▶ _ABOUT THIS EXERCISE_: Would you output, exactly as written, the line with "Learn More (1066, 299)" and all lines after it to the end of the data below, and no others?

▶ _DATA PROVIDED_:
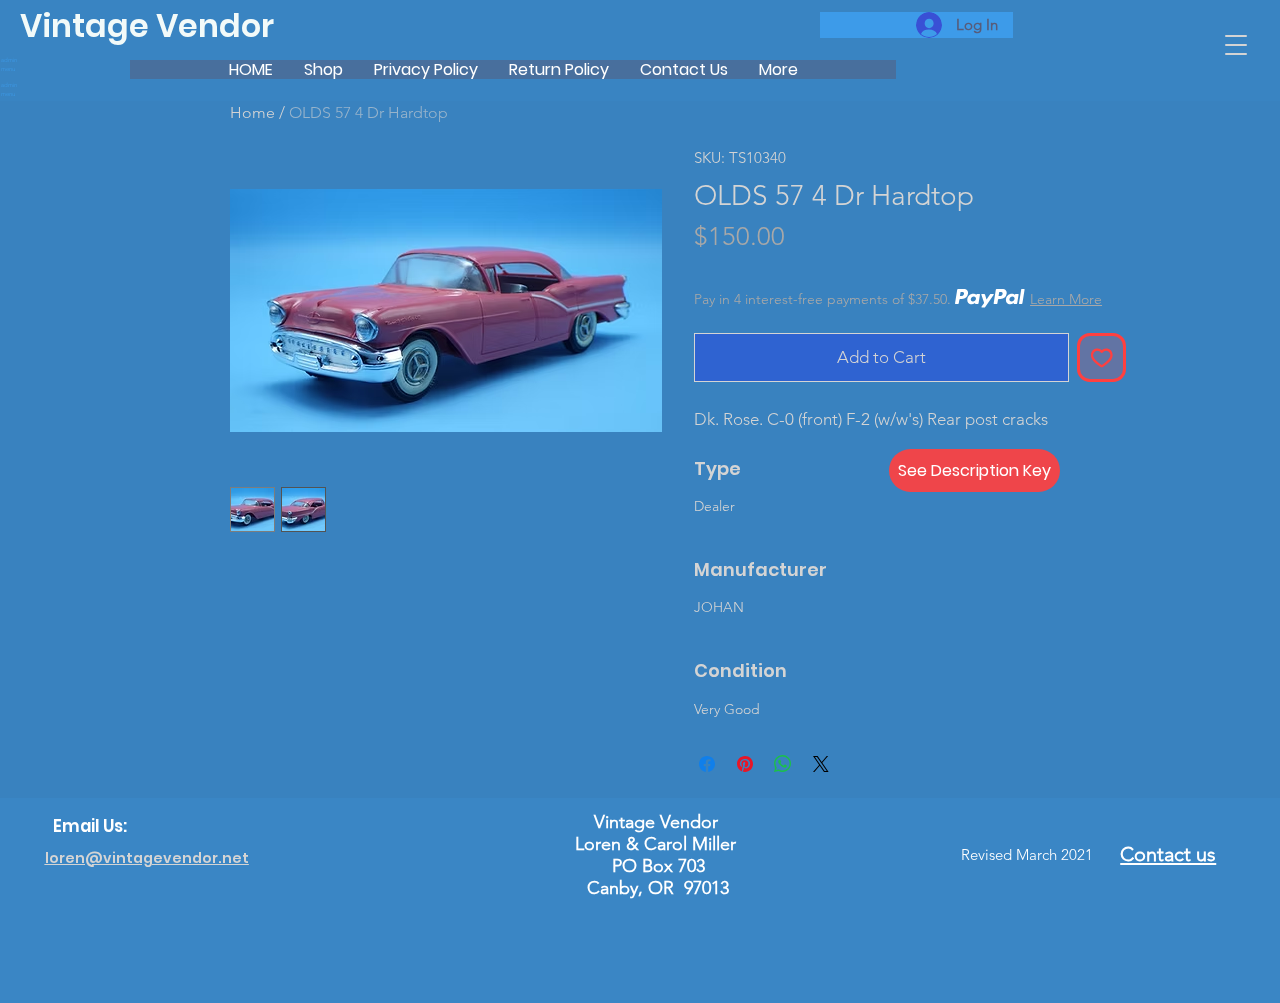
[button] (1236, 45)
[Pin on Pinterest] (745, 764)
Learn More (1066, 299)
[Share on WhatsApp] (783, 764)
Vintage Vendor (147, 26)
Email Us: (90, 826)
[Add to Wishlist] (1102, 358)
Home (252, 112)
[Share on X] (821, 764)
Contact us (1168, 854)
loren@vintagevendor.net (147, 858)
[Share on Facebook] (707, 764)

▶ _RESULT OF THIS EXERCISE_:
Learn More (1066, 299)
[Share on WhatsApp] (783, 764)
Vintage Vendor (147, 26)
Email Us: (90, 826)
[Add to Wishlist] (1102, 358)
Home (252, 112)
[Share on X] (821, 764)
Contact us (1168, 854)
loren@vintagevendor.net (147, 858)
[Share on Facebook] (707, 764)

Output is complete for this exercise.